→ Problem statement
Word for word, reproduce all entries below, leaving every picture out.

→ Provided data
^^^^
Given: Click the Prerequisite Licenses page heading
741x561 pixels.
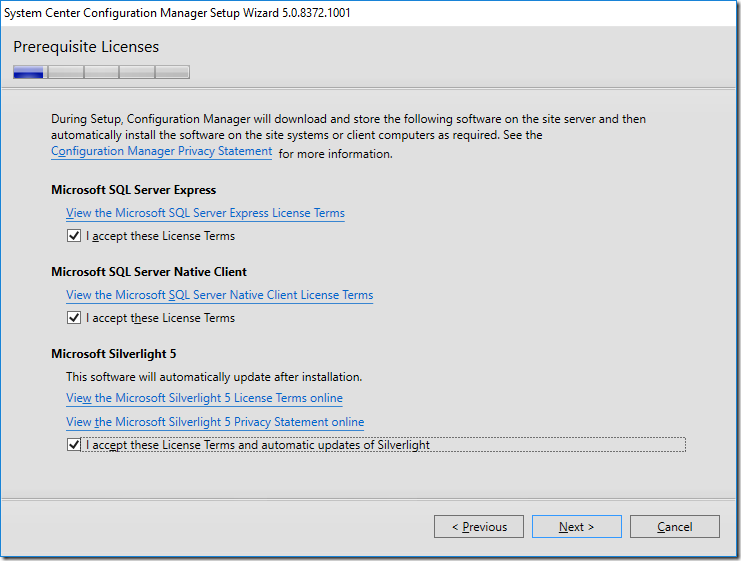Looking at the screenshot, I should coord(86,47).
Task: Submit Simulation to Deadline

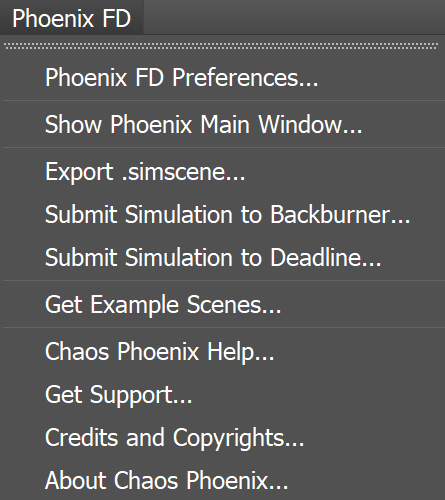Action: point(224,257)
^^^^
→ Written response
Given: Click the Prerequisite Licenses page heading
741x561 pixels.
Looking at the screenshot, I should coord(86,47).
Task: Submit Simulation to Deadline

Action: point(224,257)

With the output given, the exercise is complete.